Représentant le préfet de région, le secrétaire général de la préfecture, Vanié Bi Jean-François, a procédé à l’ouverture officielle des compositions aux côtés de la directrice régionale de l’Éducation nationale, de l’Alphabétisation et de l’Enseignement technique de Bouaké 1, Touré Sanogo Mariam.
À cette occasion, la directrice régionale a rassuré sur les dispositions prises pour le bon déroulement de l’examen. « Tout a été mis en place sur les plans administratif, pédagogique et sécuritaire afin que les épreuves se déroulent dans de bonnes conditions », a-t-elle déclaré.

Touré Sanogo Mariam a également exprimé sa gratitude aux autorités administratives et aux partenaires impliqués dans l’organisation des examens à grand tirage. Elle a notamment salué l’engagement du ministère de l’Éducation nationale, de l’Alphabétisation et de l’Enseignement technique, de la préfecture de Bouaké, des élus locaux ainsi que des forces de défense et de sécurité qui accompagnent le processus depuis le début des examens.
S’adressant aux candidats, la directrice régionale les a exhortés à faire preuve de sérénité, de discipline et de concentration. Elle les a particulièrement mis en garde contre toute tentative de fraude.
« Je leur demande d’être sereins, disciplinés et concentrés afin de donner le meilleur d’eux-mêmes. Surtout, qu’ils ne cherchent pas à frauder ou à tricher. Ils doivent être fiers des efforts consentis pendant plusieurs années pour préparer cet examen », a-t-elle insisté.

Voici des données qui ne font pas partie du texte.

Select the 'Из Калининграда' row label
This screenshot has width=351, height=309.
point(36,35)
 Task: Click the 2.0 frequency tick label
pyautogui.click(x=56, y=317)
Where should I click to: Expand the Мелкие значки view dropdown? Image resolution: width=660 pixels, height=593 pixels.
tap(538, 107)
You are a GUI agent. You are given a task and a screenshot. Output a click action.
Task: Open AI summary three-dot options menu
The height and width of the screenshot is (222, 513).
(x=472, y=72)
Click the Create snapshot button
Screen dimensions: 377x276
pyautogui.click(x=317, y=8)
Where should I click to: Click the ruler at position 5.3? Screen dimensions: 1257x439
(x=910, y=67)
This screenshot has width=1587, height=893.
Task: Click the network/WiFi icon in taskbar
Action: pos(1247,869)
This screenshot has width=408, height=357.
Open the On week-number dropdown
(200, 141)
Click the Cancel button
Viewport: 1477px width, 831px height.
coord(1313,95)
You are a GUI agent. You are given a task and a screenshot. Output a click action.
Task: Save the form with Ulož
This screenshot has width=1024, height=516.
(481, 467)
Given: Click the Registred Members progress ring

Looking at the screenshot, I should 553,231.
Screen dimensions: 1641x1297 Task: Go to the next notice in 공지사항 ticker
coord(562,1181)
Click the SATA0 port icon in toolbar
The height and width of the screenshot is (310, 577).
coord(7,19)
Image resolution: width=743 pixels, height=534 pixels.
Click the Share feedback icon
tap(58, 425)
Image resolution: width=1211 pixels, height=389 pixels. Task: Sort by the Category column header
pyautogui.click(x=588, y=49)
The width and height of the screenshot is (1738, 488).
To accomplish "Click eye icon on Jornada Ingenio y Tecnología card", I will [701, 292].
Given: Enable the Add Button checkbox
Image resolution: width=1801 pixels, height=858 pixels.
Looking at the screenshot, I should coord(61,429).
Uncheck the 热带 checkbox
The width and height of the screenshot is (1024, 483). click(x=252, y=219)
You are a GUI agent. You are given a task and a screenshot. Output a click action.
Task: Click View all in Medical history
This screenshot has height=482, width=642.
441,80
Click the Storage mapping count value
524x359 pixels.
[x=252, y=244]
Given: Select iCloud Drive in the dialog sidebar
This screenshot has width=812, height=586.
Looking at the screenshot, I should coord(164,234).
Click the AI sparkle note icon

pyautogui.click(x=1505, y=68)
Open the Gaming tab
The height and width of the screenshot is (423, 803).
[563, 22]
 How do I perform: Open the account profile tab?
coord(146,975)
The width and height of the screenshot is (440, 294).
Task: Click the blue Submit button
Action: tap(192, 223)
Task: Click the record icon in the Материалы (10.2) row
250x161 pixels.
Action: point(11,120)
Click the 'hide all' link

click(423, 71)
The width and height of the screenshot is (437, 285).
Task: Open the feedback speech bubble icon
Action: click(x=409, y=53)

Pour cette session 2026, la DRENAET de Bouaké 1 enregistre 9 111 candidats répartis dans 15 centres de composition. Au lycée classique de Bouaké, centre choisi pour le lancement officiel, 465 candidats prennent part aux épreuves.
Les compositions se poursuivront selon le calendrier établi par le ministère, sous la surveillance des équipes pédagogiques et des forces de sécurité mobilisées pour garantir la crédibilité de l’examen.